= Edmund de la Pole (Captain of Calais) =

English knight

Sir Edmund de la Pole (died 1419) was an English knight and Captain of Calais.

He was the second son of Sir William de la Pole of Hull and younger brother of Michael de la Pole, 1st Earl of Suffolk.

He was Captain of Calais castle and controller of the town from 1384 to 1388.

He served as High Sheriff of Cambridgeshire and Huntingdonshire for 1389 and a JP from 1390. He was knight of the shire (MP) for Buckinghamshire in 1376 and 1383 and Cambridgeshire in 1395.

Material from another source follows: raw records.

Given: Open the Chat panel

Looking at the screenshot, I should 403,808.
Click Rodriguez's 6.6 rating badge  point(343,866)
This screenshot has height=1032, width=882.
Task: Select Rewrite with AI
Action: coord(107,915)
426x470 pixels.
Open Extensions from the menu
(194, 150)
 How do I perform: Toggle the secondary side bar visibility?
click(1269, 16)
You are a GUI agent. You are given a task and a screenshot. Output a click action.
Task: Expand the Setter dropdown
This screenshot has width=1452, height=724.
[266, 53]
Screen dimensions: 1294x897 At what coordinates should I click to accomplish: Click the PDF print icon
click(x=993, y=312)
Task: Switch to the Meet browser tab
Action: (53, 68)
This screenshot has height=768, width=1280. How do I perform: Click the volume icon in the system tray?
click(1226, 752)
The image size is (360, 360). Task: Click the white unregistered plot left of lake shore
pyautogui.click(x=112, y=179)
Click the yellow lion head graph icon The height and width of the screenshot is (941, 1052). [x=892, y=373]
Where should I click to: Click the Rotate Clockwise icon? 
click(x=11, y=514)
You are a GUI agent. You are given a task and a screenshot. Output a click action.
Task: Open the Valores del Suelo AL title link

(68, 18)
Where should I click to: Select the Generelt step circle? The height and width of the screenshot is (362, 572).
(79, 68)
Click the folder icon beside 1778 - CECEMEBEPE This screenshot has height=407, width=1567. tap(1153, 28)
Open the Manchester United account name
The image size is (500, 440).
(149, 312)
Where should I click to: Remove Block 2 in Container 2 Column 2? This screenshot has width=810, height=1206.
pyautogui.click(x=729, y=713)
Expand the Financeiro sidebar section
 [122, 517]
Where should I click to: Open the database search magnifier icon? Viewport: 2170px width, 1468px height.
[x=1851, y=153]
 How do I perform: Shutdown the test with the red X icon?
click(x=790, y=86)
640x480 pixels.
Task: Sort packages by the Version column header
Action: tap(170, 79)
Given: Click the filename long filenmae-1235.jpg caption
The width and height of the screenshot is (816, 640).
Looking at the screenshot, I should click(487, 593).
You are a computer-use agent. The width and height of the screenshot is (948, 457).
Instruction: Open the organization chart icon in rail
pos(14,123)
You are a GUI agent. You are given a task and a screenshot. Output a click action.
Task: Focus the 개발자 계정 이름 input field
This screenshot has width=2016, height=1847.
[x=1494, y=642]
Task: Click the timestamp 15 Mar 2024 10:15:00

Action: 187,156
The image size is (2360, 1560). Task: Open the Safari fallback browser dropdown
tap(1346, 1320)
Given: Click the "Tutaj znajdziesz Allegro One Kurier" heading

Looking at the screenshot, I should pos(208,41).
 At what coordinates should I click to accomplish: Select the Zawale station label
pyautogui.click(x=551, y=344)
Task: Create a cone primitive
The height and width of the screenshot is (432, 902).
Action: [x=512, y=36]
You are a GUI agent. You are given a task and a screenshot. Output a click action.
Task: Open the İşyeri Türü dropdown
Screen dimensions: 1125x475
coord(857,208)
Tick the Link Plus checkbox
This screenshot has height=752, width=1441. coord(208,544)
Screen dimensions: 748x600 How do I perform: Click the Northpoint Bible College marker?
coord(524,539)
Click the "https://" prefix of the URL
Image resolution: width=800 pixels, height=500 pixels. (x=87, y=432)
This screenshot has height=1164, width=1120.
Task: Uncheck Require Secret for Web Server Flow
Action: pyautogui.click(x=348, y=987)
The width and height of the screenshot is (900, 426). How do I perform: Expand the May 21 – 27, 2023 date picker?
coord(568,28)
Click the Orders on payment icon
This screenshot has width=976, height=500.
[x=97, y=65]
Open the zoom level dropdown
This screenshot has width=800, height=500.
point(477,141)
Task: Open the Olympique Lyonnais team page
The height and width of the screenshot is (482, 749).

By his first wife Elizabeth de Haudlo, daughter of Richard de Haudlo and sister of Edmund de Haudlo of Boarstall, Buckinghamshire, and of Hadlow, Kent, he had Elizabeth de la Pole (14 July 1362 – 14 December 1403), who married Sir Ingram Bruyn of South Ockendon, Essex (Titchfield, Hampshire, 6 December 1353 – 12 August 1400, buried South Ockendon, Essex), grandson of Maurice le Brun, 1st Baron Brun. His second wife was Maud, daughter of John Lovett, with whom he had a son, Walter, who became Constable of Ireland.

He died on 3 August 1419 at his seat at Boarstall, Buckinghamshire.